How to efficiently get breakpoints of piecewise functions

Setting. Imagine that we have several arbitrary linear functions in 2D that can be changed manually (say, slopes are parameters). Their Min (or Max) gives a sort of piecewise continuous function.

Example. Let us take three functions.

try = {3 (1 - q), 2 (1 - q) + q, 1 + 1.5 q}


We can get a piecewise function as

Min[try]


It is fine to see it on the plot (for the domain 0<=q<=1):

Plot[{try, Min[try]}, {q, 0, 1}, Frame -> True]


Problem. Is there a simple way (or built-in functionality) to dynamically get coordinates (i.e., q's) of all 'breaking' points of the piecewise function?

• Is Min[try] // PiecewiseExpand (and manipulation of that result) what you're after?
– ciao
Aug 9, 2015 at 7:58
• @ciao. General and lapidary manipulation of that result would suffice. Aug 9, 2015 at 8:09
• With[{rt = Rationalize[try]}, {#, Reduce[Min[rt] == #]} & /@ rt] might also float your boat - in either case, you'll need to massage the results to pull out the items of interest....
– ciao
Aug 9, 2015 at 8:12
• @ciao, that is the 'massage' that puzzles me =) I see, that I have to collect all 'unique' bounds of intervals, but a bit confused how to do that efficiently. any ideas?

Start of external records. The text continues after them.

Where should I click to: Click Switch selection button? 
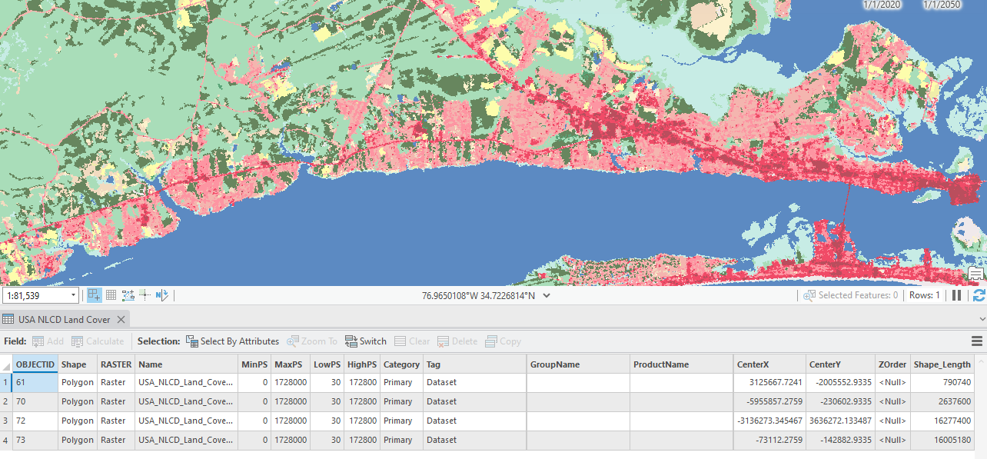pyautogui.click(x=366, y=341)
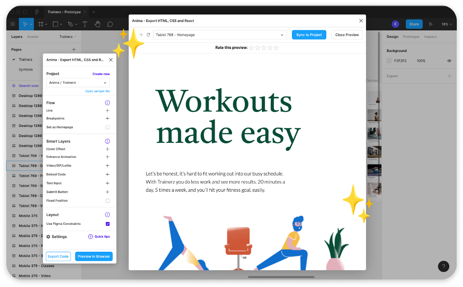This screenshot has height=287, width=463.
Task: Open the help question mark button
Action: pyautogui.click(x=444, y=266)
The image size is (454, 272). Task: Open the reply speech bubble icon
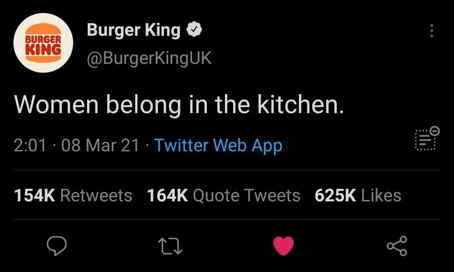coord(57,246)
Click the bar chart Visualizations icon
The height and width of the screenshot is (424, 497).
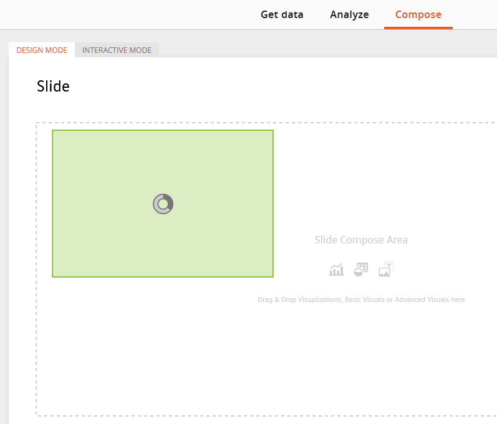click(x=336, y=270)
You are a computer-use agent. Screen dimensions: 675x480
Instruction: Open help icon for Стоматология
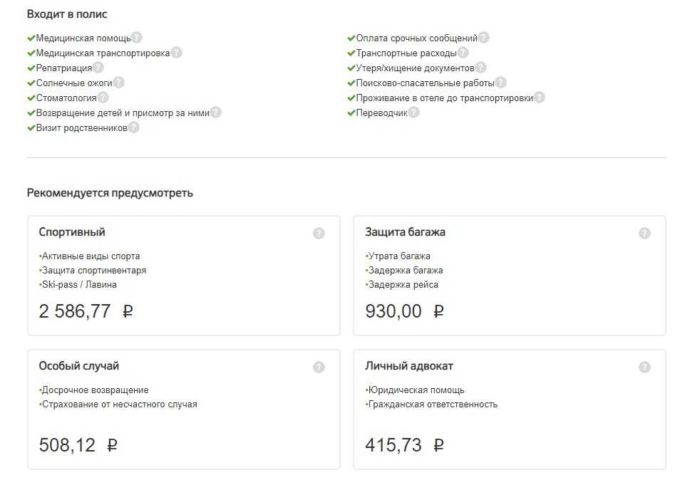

Aug 9, 2015 at 8:19
• In example, one needs to transform @ciao result into something like {q -> 1/2, q -> 2/5} Aug 9, 2015 at 8:37

I have a kind of cheating way, which assumes that the function is differentiable except at the join-points and is not differentiable at the join-points:

Reduce[Not@Reduce[D[Min[try], q] \[Element] Reals, q], q] // ToRules // List


This works for your specified "linear functions" scenario; with your given function, it returns {{q -> 2/5}, {q -> 1/2}}.

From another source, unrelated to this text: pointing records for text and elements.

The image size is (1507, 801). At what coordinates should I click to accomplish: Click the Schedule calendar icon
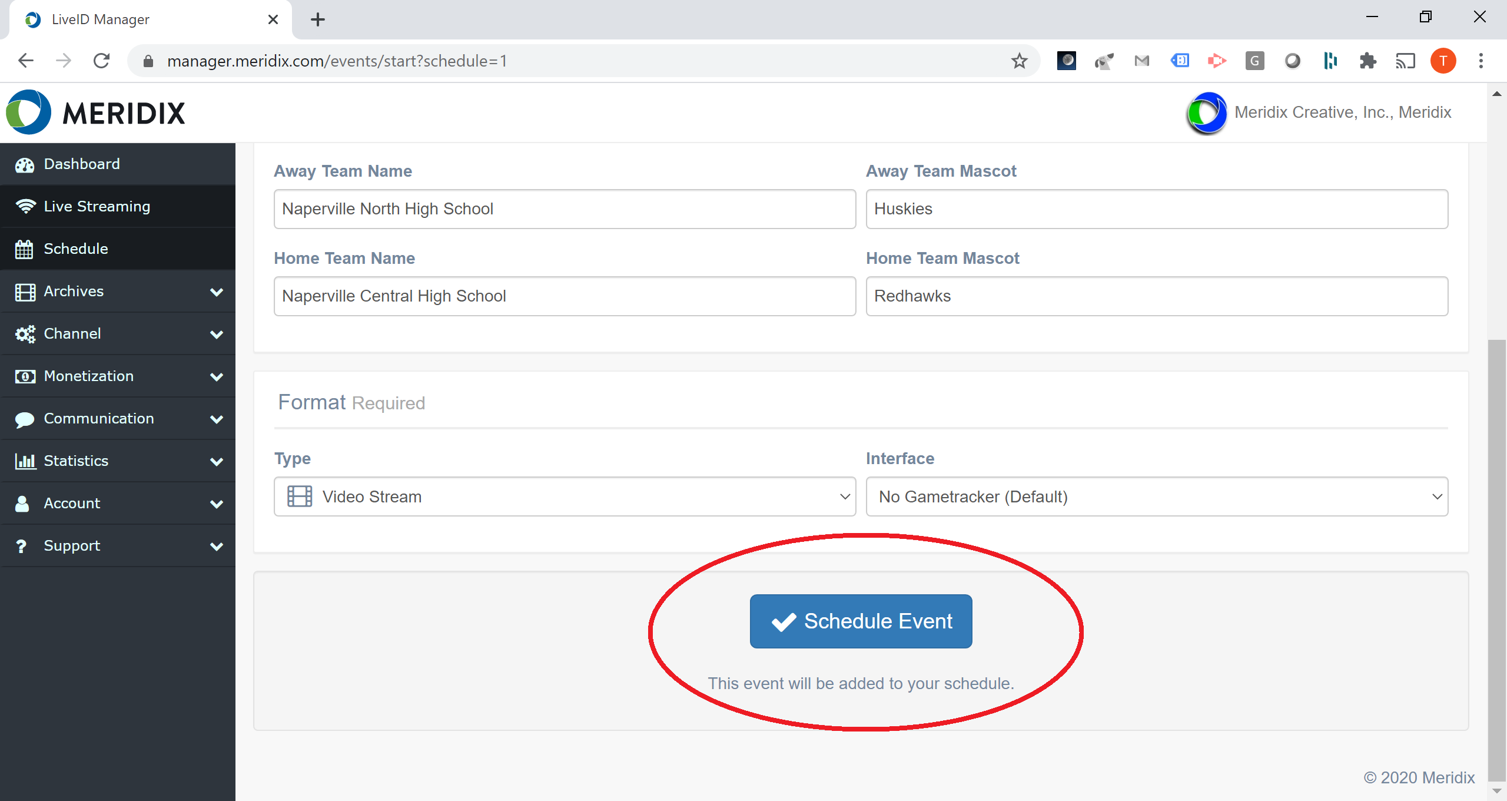click(24, 249)
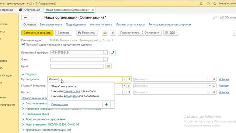Open the Руководитель field dropdown arrow

[125, 79]

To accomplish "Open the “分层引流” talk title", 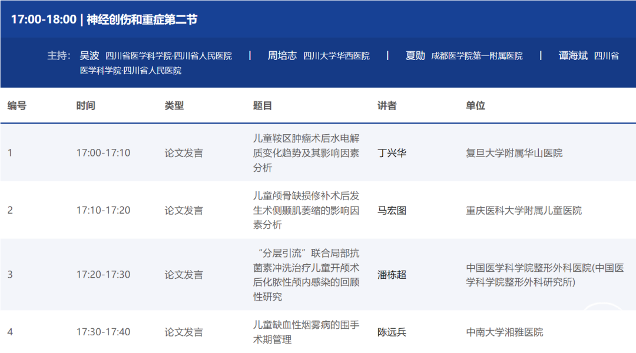I will (306, 275).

• Smart solution. Thank you. Aug 9, 2015 at 14:19

The undocumented function InternalFromPiecewise seems to take a Piecewise function in the standard form returned by PiecewiseExpand and return a list consisting of a partition of the real numbers into intervals and a list of corresponding values.

try = {3 (1 - q), 2 (1 - q) + q, 1 + 1.5 q};
InternalFromPiecewise@ PiecewiseExpand@ Min[try]
(*  {{0.4 <= q < 1/2, q >= 1/2, q < 0.4}, {2 - q, -3 (-1 + q), 1 + 1.5 q}}  *)


Since each break point occurs one at an equality (i.e. <= or >=), we can extract them and solve. The function ineqToEq converts an inequality like those above to an equality or to False (which signifies no end point).

ineqToEq[ie_] := Replace[
LogicalExpand@ ie /. Less | Greater -> (True &),
{(GreaterEqual | LessEqual)[a_, b_] :> a == b, True -> False}
]


Applied to the OP's example:

Or @@ ineqToEq /@ First@ InternalFromPiecewise@ PiecewiseExpand@ Min[try] // Solve
(*  {{q -> 0.4}, {q -> 1/2}}  *)


This following passes Patrick Stevens's clever D test, but this method finds the break point:

f = Piecewise[{{q^3, q < 0}}, q^2];
Or @@ ineqToEq /@ First@ InternalFromPiecewise@ PiecewiseExpand@ f // Solve
(*  {{q -> 0}}  *)


Another internal alternative

There are many functions in Mathematica that process the discontinuities of a piecewise function. You would think there would be an easy way to do it, but there doesn't seem to be one. Well, here's a different function, again internal, undocumented, and subject to change, which is used by NIntegrate. One advantage is that it handles Min with the user first converting it to a Piecewise function.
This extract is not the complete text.